*EXERCISE MATERIAL*:
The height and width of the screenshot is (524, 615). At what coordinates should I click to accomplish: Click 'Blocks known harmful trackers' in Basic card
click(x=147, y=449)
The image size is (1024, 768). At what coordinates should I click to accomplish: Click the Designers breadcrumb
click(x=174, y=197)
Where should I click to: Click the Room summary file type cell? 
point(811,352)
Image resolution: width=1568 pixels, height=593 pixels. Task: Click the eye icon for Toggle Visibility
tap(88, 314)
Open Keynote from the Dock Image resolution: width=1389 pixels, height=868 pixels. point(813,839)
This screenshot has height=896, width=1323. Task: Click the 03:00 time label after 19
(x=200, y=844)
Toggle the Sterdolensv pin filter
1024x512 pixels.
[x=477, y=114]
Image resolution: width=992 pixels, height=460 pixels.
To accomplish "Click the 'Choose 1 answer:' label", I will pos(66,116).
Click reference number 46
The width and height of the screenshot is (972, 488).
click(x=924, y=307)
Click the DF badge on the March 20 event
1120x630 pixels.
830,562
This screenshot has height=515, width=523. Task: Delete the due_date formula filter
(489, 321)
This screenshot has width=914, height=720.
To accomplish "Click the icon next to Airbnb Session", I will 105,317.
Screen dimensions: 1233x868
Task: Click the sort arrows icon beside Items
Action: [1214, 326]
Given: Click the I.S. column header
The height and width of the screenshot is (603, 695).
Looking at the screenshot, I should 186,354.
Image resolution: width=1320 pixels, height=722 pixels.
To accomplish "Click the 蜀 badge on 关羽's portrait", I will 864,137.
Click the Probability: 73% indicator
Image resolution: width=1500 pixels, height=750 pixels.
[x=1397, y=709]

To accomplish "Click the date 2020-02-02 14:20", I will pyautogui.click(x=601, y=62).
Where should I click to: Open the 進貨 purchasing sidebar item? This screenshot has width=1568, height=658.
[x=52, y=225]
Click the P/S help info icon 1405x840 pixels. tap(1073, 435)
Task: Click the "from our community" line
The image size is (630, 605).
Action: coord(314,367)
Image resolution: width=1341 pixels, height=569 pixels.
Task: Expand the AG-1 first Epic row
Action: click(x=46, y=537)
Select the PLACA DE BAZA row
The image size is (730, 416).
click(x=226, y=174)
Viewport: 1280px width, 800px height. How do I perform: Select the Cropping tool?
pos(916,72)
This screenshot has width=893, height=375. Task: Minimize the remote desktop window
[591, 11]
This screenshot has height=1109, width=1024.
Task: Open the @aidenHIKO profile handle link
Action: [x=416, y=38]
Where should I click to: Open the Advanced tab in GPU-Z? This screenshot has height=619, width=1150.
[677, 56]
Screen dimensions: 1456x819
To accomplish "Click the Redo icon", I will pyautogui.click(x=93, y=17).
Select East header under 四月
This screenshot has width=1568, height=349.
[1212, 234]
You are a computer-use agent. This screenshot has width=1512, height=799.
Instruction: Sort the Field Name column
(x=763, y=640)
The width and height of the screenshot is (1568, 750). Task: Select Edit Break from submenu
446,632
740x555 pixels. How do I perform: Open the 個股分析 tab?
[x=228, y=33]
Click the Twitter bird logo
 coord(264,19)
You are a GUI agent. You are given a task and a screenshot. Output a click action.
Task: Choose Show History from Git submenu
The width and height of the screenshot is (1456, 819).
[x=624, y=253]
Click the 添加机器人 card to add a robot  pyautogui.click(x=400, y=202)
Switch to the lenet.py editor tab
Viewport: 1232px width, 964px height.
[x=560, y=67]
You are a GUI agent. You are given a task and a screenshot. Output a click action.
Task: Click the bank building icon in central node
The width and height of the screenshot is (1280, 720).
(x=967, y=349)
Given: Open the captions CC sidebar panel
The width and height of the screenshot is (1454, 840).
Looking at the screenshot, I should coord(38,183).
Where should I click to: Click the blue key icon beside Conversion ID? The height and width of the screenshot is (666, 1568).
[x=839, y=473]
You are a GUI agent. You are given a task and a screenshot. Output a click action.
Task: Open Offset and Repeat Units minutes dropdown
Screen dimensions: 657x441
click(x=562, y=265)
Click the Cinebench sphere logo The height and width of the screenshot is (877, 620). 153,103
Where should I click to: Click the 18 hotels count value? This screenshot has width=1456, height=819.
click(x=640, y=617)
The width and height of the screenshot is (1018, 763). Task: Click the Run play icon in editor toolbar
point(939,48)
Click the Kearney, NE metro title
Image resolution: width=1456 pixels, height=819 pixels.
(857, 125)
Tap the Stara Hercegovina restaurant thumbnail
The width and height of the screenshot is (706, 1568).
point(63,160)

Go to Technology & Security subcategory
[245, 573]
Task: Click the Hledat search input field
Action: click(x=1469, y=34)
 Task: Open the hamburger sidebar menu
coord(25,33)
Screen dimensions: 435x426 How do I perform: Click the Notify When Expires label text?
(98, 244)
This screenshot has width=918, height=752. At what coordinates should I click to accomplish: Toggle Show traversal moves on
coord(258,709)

*SET TASK*:
Copy the items exactly, from the start of the items through the line containing "Looking at the screenshot, I should 186,354.", inclusive.

*RESPONSE*:
The height and width of the screenshot is (524, 615). At what coordinates should I click to accomplish: Click 'Blocks known harmful trackers' in Basic card
click(x=147, y=449)
The image size is (1024, 768). At what coordinates should I click to accomplish: Click the Designers breadcrumb
click(x=174, y=197)
Where should I click to: Click the Room summary file type cell? 
point(811,352)
Image resolution: width=1568 pixels, height=593 pixels. Task: Click the eye icon for Toggle Visibility
tap(88, 314)
Open Keynote from the Dock Image resolution: width=1389 pixels, height=868 pixels. point(813,839)
This screenshot has height=896, width=1323. Task: Click the 03:00 time label after 19
(x=200, y=844)
Toggle the Sterdolensv pin filter
1024x512 pixels.
[x=477, y=114]
Image resolution: width=992 pixels, height=460 pixels.
To accomplish "Click the 'Choose 1 answer:' label", I will pos(66,116).
Click reference number 46
The width and height of the screenshot is (972, 488).
click(x=924, y=307)
Click the DF badge on the March 20 event
1120x630 pixels.
830,562
This screenshot has height=515, width=523. Task: Delete the due_date formula filter
(489, 321)
This screenshot has width=914, height=720.
To accomplish "Click the icon next to Airbnb Session", I will 105,317.
Screen dimensions: 1233x868
Task: Click the sort arrows icon beside Items
Action: [1214, 326]
Given: Click the I.S. column header
The height and width of the screenshot is (603, 695).
Looking at the screenshot, I should 186,354.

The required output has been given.